# Titanic Dataset - Exploratory Data Analysis (EDA)

This notebook performs an exploratory data analysis on the Titanic dataset. Steps include data loading, cleaning, visualization, feature engineering, and summary of insights.

In [None]:
# Import necessary libraries
import pandas as pd
import numpy as np
import matplotlib.pyplot as plt
import seaborn as sns

# Set visualization style
sns.set(style='whitegrid')

## 1. Load the Titanic Dataset and Inspect Structure

In [None]:
# Load the dataset
data = pd.read_csv('Titanic-Dataset.csv')

# Display first 5 rows
data.head()

In [None]:
# Get info on the dataset
data.info()

In [None]:
# Summary statistics
data.describe(include='all')

In [None]:
# Check missing values
data.isnull().sum()

## 2. Data Cleaning and Handling Missing Values

In [None]:
# Handle missing Age values by filling with median age
data['Age'].fillna(data['Age'].median(), inplace=True)

# Cabin has many missing values; create a new feature 'HasCabin' indicating presence of cabin info
data['HasCabin'] = data['Cabin'].apply(lambda x: 0 if pd.isnull(x) else 1)

# Fill missing Embarked values with the mode
data['Embarked'].fillna(data['Embarked'].mode()[0], inplace=True)

# Verify missing values handled
data.isnull().sum()

## 3. Exploratory Data Analysis (Visualizations)

In [None]:
# Survived vs Sex count plot
plt.figure(figsize=(8,5))
sns.countplot(x='Sex', hue='Survived', data=data)
plt.title('Survival Count by Sex')
plt.show()

In [None]:
# Survived vs Pclass count plot
plt.figure(figsize=(8,5))
sns.countplot(x='Pclass', hue='Survived', data=data)
plt.title('Survival Count by Passenger Class')
plt.show()

In [None]:
# Age distribution by Survival status
plt.figure(figsize=(10,6))
sns.kdeplot(data.loc[data['Survived'] == 0, 'Age'], label='Did Not Survive', shade=True)
sns.kdeplot(data.loc[data['Survived'] == 1, 'Age'], label='Survived', shade=True)
plt.title('Age Distribution by Survival Status')
plt.xlabel('Age')
plt.show()

In [None]:
# Fare distribution by Survival status
plt.figure(figsize=(10,6))
sns.kdeplot(data.loc[data['Survived'] == 0, 'Fare'], label='Did Not Survive', shade=True)
sns.kdeplot(data.loc[data['Survived'] == 1, 'Fare'], label='Survived', shade=True)
plt.title('Fare Distribution by Survival Status')
plt.xlabel('Fare')
plt.show()

In [None]:
# Survival count by Embarked port
plt.figure(figsize=(8,5))
sns.countplot(x='Embarked', hue='Survived', data=data)
plt.title('Survival Count by Embarked Port')
plt.show()

## 4. Additional Feature Analysis

In [None]:
# Create FamilySize feature from SibSp and Parch
data['FamilySize'] = data['SibSp'] + data['Parch'] + 1

# Extract Title from Name
data['Title'] = data['Name'].str.extract('([A-Za-z]+)\.', expand=False)

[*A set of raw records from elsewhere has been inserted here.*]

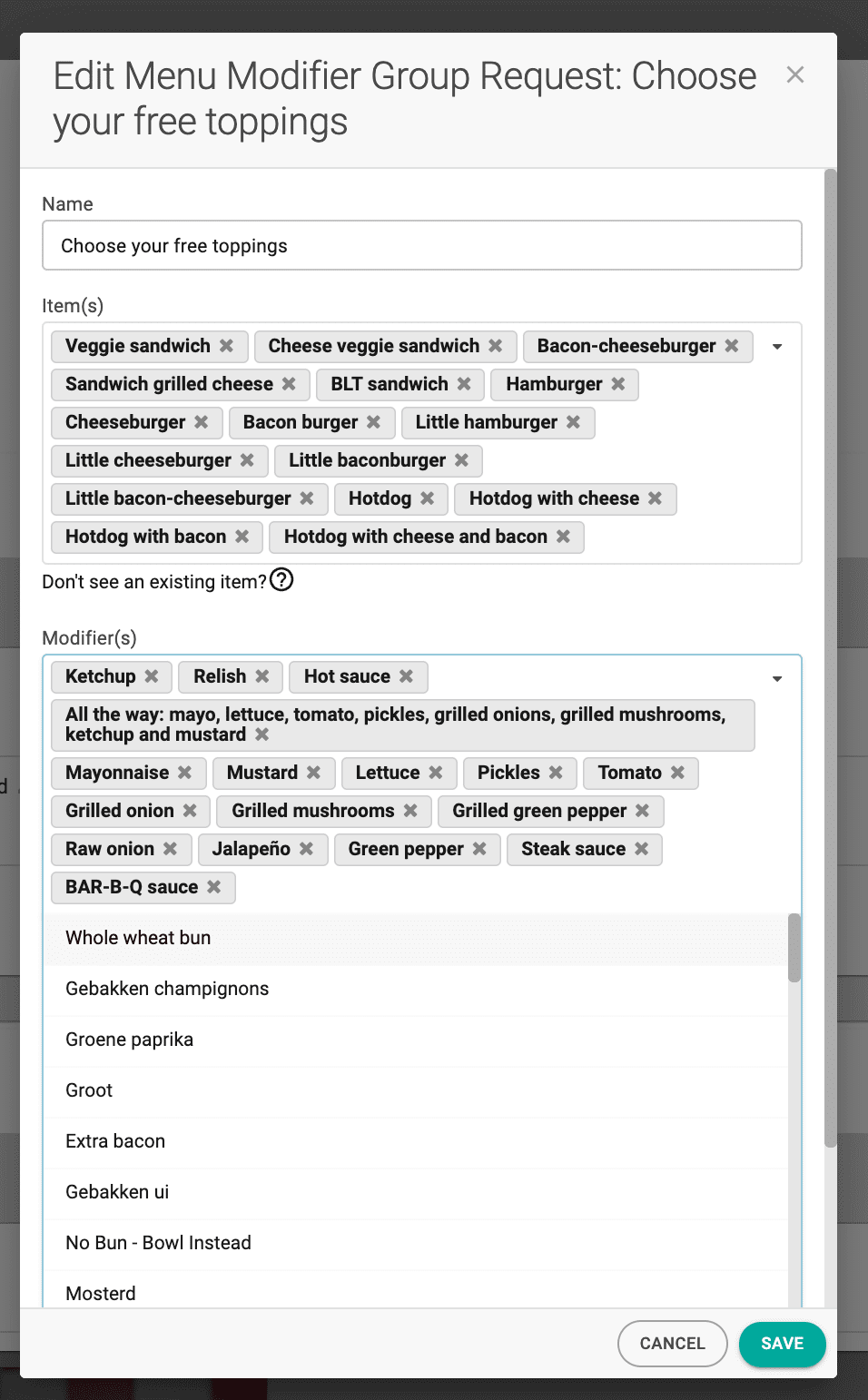868x1400 pixels.
Task: Delete the Hotdog with bacon tag
Action: pos(242,537)
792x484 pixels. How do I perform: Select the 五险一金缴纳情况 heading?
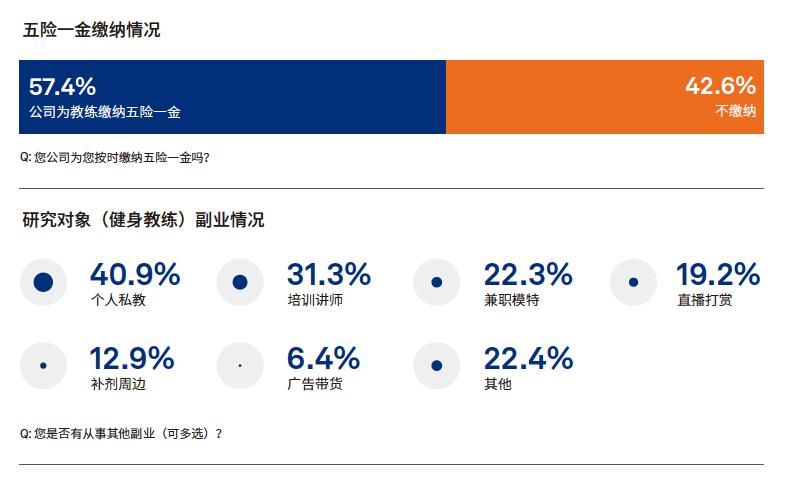tap(91, 30)
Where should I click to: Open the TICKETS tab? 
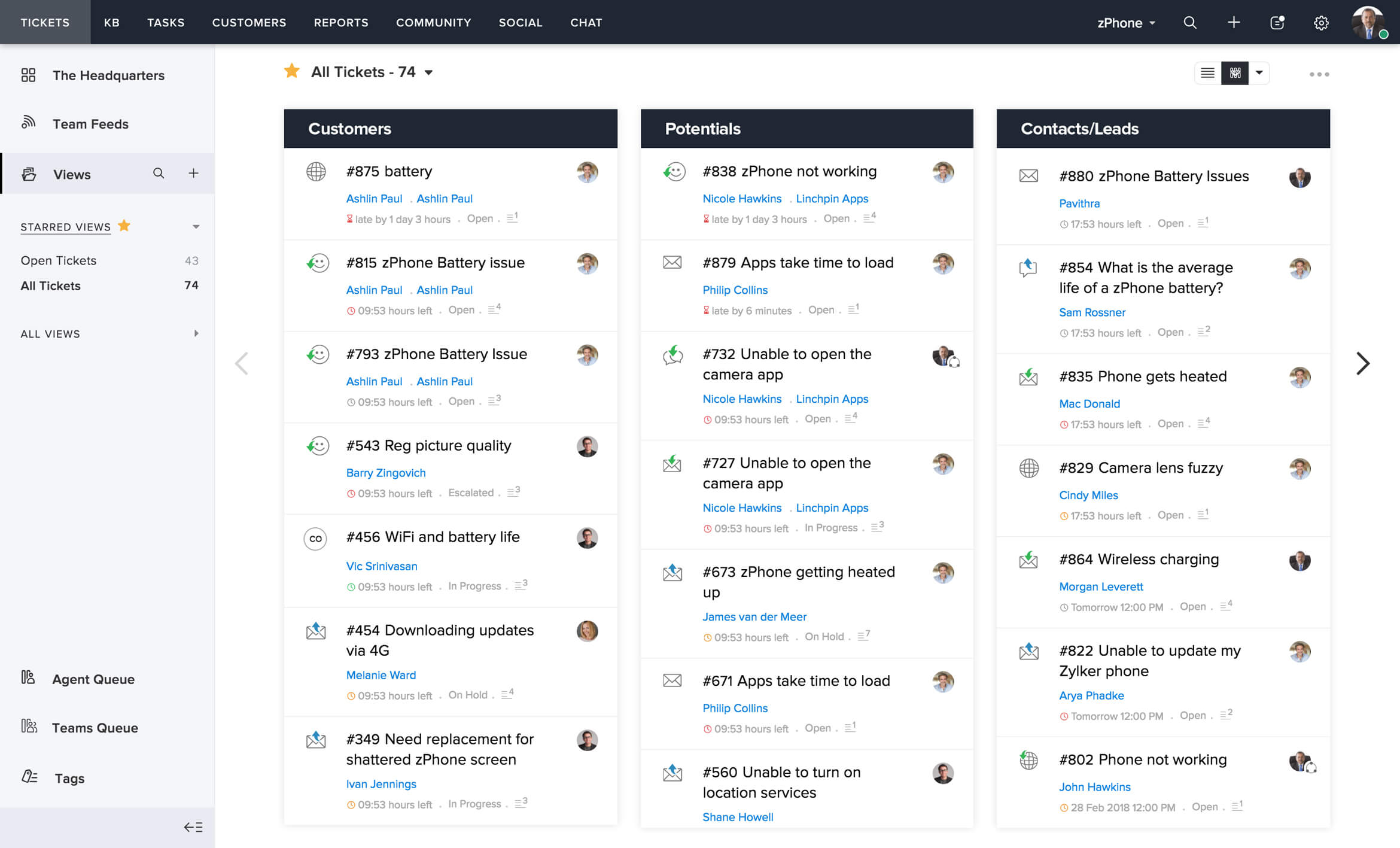[44, 22]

# Display countplot of Survived by Title
plt.figure(figsize=(12,6))
sns.countplot(data=data, x='Title', hue='Survived', order=data['Title'].value_counts().index)
plt.title('Survival Count by Title')
plt.xticks(rotation=45)
plt.show()

## 5. Summary and Insights

Based on the exploratory data analysis:
- Females had a higher survival rate than males.
- First and second class passengers had better survival compared to third class.
- Younger passengers had a higher chance of survival.
- Passengers paying higher fare generally survived more.
- Embarkation location showed some influence on survival rates.
- Title and family size added insightful features correlated with survival.

This analysis provides a base for further modeling or deeper feature engineering.